- **Instructions for the task**
Print, exactly as written, every line from the first line of the records below through the line containing "Rechazar cookies (110, 1987)", and nothing further.

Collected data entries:
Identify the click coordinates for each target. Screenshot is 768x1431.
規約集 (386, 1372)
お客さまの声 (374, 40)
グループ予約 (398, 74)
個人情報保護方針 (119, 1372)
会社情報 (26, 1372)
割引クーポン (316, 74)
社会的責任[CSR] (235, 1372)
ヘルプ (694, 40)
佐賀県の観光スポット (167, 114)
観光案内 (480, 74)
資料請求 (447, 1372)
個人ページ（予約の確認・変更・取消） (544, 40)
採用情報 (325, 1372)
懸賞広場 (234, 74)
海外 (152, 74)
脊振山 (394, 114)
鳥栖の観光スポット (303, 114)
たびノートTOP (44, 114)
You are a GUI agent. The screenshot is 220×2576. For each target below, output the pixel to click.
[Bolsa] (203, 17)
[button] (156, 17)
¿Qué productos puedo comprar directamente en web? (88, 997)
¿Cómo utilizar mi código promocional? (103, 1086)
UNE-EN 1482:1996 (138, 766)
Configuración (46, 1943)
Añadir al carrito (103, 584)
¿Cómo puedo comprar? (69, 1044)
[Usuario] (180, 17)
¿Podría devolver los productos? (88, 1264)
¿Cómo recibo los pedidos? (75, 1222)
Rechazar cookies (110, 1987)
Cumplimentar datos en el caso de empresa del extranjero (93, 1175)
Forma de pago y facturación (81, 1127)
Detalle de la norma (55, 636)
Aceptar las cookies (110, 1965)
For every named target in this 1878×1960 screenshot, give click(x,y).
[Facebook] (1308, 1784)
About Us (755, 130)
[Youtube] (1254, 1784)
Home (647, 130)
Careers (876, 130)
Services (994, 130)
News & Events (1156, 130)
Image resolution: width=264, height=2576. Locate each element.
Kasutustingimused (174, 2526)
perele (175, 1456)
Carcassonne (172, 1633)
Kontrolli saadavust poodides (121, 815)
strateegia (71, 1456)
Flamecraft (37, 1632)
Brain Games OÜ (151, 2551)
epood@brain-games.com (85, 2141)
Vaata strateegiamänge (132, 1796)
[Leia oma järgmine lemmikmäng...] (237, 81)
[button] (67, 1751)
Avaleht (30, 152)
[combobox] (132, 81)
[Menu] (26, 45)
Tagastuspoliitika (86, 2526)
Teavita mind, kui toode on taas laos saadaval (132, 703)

- **Result**
Identify the click coordinates for each target. Screenshot is 768x1431.
規約集 (386, 1372)
お客さまの声 (374, 40)
グループ予約 (398, 74)
個人情報保護方針 (119, 1372)
会社情報 (26, 1372)
割引クーポン (316, 74)
社会的責任[CSR] (235, 1372)
ヘルプ (694, 40)
佐賀県の観光スポット (167, 114)
観光案内 (480, 74)
資料請求 (447, 1372)
個人ページ（予約の確認・変更・取消） (544, 40)
採用情報 (325, 1372)
懸賞広場 (234, 74)
海外 (152, 74)
脊振山 (394, 114)
鳥栖の観光スポット (303, 114)
たびノートTOP (44, 114)
You are a GUI agent. The screenshot is 220×2576. For each target below, output the pixel to click.
[Bolsa] (203, 17)
[button] (156, 17)
¿Qué productos puedo comprar directamente en web? (88, 997)
¿Cómo utilizar mi código promocional? (103, 1086)
UNE-EN 1482:1996 (138, 766)
Configuración (46, 1943)
Añadir al carrito (103, 584)
¿Cómo puedo comprar? (69, 1044)
[Usuario] (180, 17)
¿Podría devolver los productos? (88, 1264)
¿Cómo recibo los pedidos? (75, 1222)
Rechazar cookies (110, 1987)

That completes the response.